Gov. Wolf, Chesapeake Conservancy & Partners Announce Initiative to Restore 30 Agriculturally Impaired Streams by 2030
From the Office of Pennsylvania Governor Tom Wolf
Two administration employees honored for being ‘Champions of the Chesapeake’
Governor Tom Wolf marked Earth Day today by joining the Chesapeake Conservancy to announce a new collaborative environmental initiative for the Commonwealth of Pennsylvania to restore the health of 30 agriculturally-impaired streams by 2030.
“The Pennsylvania rivers and streams that drain into the Chesapeake Bay are the backbone of many communities across the commonwealth. Restoring those rivers and streams brings back recreation opportunities like fishing and boating, and improves water quality, which helps communities downstream. This ‘30 x 30’ stream restoration effort will build on the type of work that my administration, the Chesapeake Conservancy and many others are doing every day to help Pennsylvania farmers restore streambanks, install best management practices, and continue to be stewards of the land,” Gov.

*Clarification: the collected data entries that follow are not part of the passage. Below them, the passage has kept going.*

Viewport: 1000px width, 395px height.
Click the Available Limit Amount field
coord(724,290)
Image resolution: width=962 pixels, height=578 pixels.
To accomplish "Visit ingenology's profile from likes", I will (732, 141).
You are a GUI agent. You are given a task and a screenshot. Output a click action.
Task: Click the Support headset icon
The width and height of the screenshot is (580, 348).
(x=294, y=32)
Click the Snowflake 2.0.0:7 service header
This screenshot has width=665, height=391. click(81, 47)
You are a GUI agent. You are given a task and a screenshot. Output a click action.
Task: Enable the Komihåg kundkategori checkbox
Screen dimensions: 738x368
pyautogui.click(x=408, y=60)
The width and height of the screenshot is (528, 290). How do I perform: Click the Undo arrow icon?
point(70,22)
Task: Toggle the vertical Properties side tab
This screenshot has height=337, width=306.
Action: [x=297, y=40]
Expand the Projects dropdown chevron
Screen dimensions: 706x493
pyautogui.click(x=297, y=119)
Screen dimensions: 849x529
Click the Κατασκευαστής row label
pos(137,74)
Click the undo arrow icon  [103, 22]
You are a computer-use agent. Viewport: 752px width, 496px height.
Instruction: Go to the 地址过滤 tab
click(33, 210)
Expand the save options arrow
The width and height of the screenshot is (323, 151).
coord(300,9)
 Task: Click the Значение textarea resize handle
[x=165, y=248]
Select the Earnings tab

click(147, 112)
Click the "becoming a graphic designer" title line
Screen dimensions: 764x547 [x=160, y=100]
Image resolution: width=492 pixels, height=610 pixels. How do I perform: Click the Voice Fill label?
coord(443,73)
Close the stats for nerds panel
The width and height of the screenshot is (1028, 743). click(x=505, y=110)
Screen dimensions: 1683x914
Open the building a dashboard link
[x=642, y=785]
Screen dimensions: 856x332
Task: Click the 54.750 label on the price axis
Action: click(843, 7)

Wolf said. “Restoring Pennsylvania’s waters pays dividends here in our communities and downstream, and I am proud to join this effort.”
“On behalf of the Chesapeake Conservancy and our partners, we thank Governor Wolf for his commitment to this exciting effort to restore 30 streams by 2030,” said Chesapeake Conservancy President and CEO Joel Dunn. “Partners working from Lycoming to Lancaster County have identified 30 streams where collaborative restoration can restore stream health most quickly and remove the stream from the impaired waters list. While more resources are still needed, we are already seeing tangible results in Pennsylvania’s local streams from public and private investments. The Pennsylvania Department of Environmental Protection has been a valuable partner in helping to shape this initiative and ensuring monitoring is in place to evaluate success at key milestones.”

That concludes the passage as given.